RGD May 2011
From GO Public
Contents |
RGD, The Rat Genome Database, May 2011
1. Staff working on GOC tasks
RGD Admin: Mindy Dwinell, Mary Shimoyama
GO Curators: Stan Laulederkind, Tom Hayman, Shur-Jen Wang, Victoria Petri, Tim Lowry (2.5 fte, 0.8 funded by NHGRI GOC grant)
IT staff associated with GO related projects such as the development of the online curation tool and of pipelines, the updates/loads of GO ontologies in the database and the generation and submission of RGD Gene Association files: Weisong Liu, Marek Tutaj, Jeff DePons (1 fte, 0 fte funded by NHGRI GOC grant)
2. Annotation progress
| Gene Products | Annotations December 2010 | Annotations May 2011 | % Change |
|---|---|---|---|
| 28916 | 246,172 (123,731 non-IEA) | 251792 (129451 non-IEA) | +22% |
The table above is based on a review of the GOC gene_association.rgd files from December 2010 to May 2011. The number of manual annotations from RGD has increased from 36,791 to 39,880 (+ 3099 annotations, +8%) and the number of genes with manual annotations has increased from 5,844 to 6757 (+913, +13.5%).
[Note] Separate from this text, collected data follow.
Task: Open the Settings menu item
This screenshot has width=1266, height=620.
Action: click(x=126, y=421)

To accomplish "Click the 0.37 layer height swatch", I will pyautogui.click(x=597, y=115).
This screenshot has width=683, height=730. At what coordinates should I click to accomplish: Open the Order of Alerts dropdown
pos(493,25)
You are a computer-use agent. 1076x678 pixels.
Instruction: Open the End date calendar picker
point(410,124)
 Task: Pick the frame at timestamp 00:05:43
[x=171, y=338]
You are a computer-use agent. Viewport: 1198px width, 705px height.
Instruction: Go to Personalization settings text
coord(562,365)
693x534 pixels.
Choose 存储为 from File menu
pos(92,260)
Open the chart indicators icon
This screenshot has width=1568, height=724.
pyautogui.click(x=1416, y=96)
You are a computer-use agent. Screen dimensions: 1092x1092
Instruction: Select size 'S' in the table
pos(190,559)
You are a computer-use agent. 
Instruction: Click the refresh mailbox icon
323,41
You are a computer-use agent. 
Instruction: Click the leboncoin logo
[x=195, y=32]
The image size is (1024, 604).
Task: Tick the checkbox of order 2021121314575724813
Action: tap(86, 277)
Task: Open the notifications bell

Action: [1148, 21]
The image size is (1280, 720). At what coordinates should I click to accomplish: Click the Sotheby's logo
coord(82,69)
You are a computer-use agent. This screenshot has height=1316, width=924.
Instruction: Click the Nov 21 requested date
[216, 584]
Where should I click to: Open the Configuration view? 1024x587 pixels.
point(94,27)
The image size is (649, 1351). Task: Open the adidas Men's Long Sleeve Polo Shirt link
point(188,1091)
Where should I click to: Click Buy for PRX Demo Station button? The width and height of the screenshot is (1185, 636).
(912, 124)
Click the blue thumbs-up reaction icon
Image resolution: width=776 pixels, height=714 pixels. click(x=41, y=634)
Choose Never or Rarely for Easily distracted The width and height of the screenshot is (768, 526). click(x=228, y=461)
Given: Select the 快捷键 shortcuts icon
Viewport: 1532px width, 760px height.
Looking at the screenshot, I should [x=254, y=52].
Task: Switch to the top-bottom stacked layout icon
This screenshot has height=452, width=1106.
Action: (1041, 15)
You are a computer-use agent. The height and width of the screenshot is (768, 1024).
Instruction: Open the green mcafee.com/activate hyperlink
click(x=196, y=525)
3. Methods and strategies for annotation
Because the pipelines for GO annotations are automated and updated weekly, all of the curators’ efforts are involved in manual annotation. Although RGD curators also annotate to other ontologies, approximately 75% of their curation efforts are related to GO annotations
a. Literature curation: RGD targets gene sets for manual curation and all rat papers published about those genes are curated. In 2011, there have been 3 major types of gene datasets curated:
- disease related: respiratory disease genes
- genes which are part of the Reference Genome Annotation Project
- genes involved in targeted metabolic, signaling, regulatory, and disease pathways.
b. Computational annotation strategies:
- Rat genes manually curated by other groups are brought in electronically from GOA with their associated evidence codes and the originating group acknowledged in the source.
- ISO - RGD is not currently doing manual annotation with ISO. ISO annotations are created through our automated pipelines that map GO annotations from mouse genes over to their Rat orthologs. For each mouse gene that has a confirmed rat ortholog, if the GO annotation to the Mouse gene is of evidence type IDA, IMP, IPI, IGI or IEP then the annotation is loaded onto the rat ortholog as an ISO annotation.
- IEA - rat annotations based on GO mapping to InterPro, Enzyme Commission and Swiss-Prot keywords, are brought in electronically with IEA evidence code from GOA. Annotations from GOA for all categories are updated weekly.
c. Priorities for annotation: There are several ways in which RGD assigns priorities for the annotation of genes to GO ontology terms. These include: the genes in the monthly list for the Reference Genome Annotation Project, genes associated with targeted disease, and genes involved in particular pathways.
4. Presentations and publications
a. Papers with substantial GO content
- The Rat Genome Database curation tool suite: a set of optimized software tools enabling efficient acquisition, organization, and presentation of biological data. Laulederkind SJ, Shimoyama M, et. al. Database (Oxford). 2011 Feb 14;2011:bar002. Print 2011.
b. Presentations including Talks and Tutorials and Teaching
- International Rat Workshop 2010 in Kyoto, Japan, Nov 30 – Dec 3, RGD: A Tutorial for Data, Searches and Tools” - included information about GO annotations at RGD
c. Poster presentations
- International Rat Workshop 2010 in Kyoto, Japan, Nov 30 – Dec 3, “The Rat Genome Database: Resources for Genomics Research ” - included information about GO annotations at RGD
5. Other Highlights
A. GO terms and related contributions by RGD
RGD has contributed 15 new terms, 14 new synonyms, and 51 definition/synonym/spelling corrections to GO this year.